Air Force Reconnaissance, and surface observations indicate the winds in Hurricane Harvey have reached 120mph, making Harvey a Major Category 3 storm. When reaches the Texas coast by morning, it will be the first landfalling Major Hurricane on US soil in 12 years. The storm is now 180 SE of Corpus Christi moving NW at 10. Pressure has dropped to 943 millibars. Hurricane warnings continue on the Texas Gulf coast. The worst news for Texas…Harvey will stall and loop through the coastal area through the rest of the weekend. A Storm surge of 6 to 12 feet, and relentless heavy rain will produce catastrophic flooding.
A wind gust to 57 mph (91 km/h) was recently observed at the Naval
Air Station in Corpus Christi. A coastal observing site near Port
Aransas has measured a sustained wind of 49 mph (80 km/h) with a
gust to 60 mph (96 km/h).
A sustained wind of 59 mph (95 km/h) and a wind gust to 69 mph
(111 km/h) were recently reported by NOAA buoy 42020, located about
40 miles off the coast of Texas.
NOAA tide gauges near Corpus Christi and Port Aransas indicate
storm surge inundation of 1 to 2 ft is already occurring.
PROLIFIC RAINFALL AMOUNTS: Computer models continue to indicate some rainfall totals which are simply hard to grasp. Easily rainfall could be 20 to 30”, but locally rainfall amounts could be much higher. Catastrophic flooding is not only possible, but is highly likely, including the Houston/Galveston area.

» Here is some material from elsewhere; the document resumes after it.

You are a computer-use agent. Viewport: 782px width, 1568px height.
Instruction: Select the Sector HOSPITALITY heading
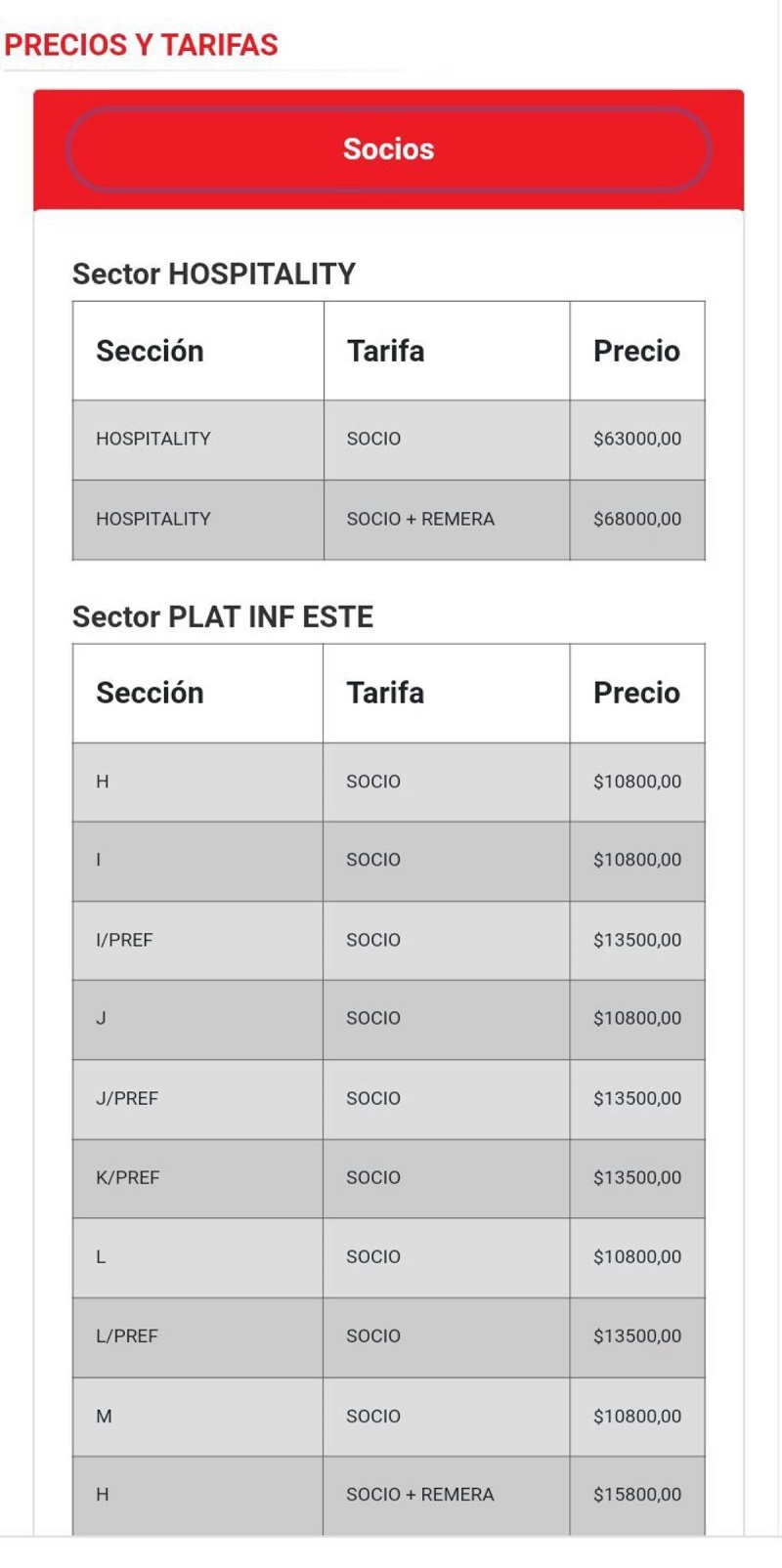pyautogui.click(x=214, y=274)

WHAT HAPPENS AFTER TEXAS?: After pounding Texas for at least 3 days, the future track of Harvey takes the system back over warm, open water, which could re-intensify Harvey back into a significant hurricane before making another landfall on the Upper Texas or Louisiana coast early next week. The flooding threat will spread to much of Louisiana. But, the sad news is, the models keep Harvey in Texas for several days.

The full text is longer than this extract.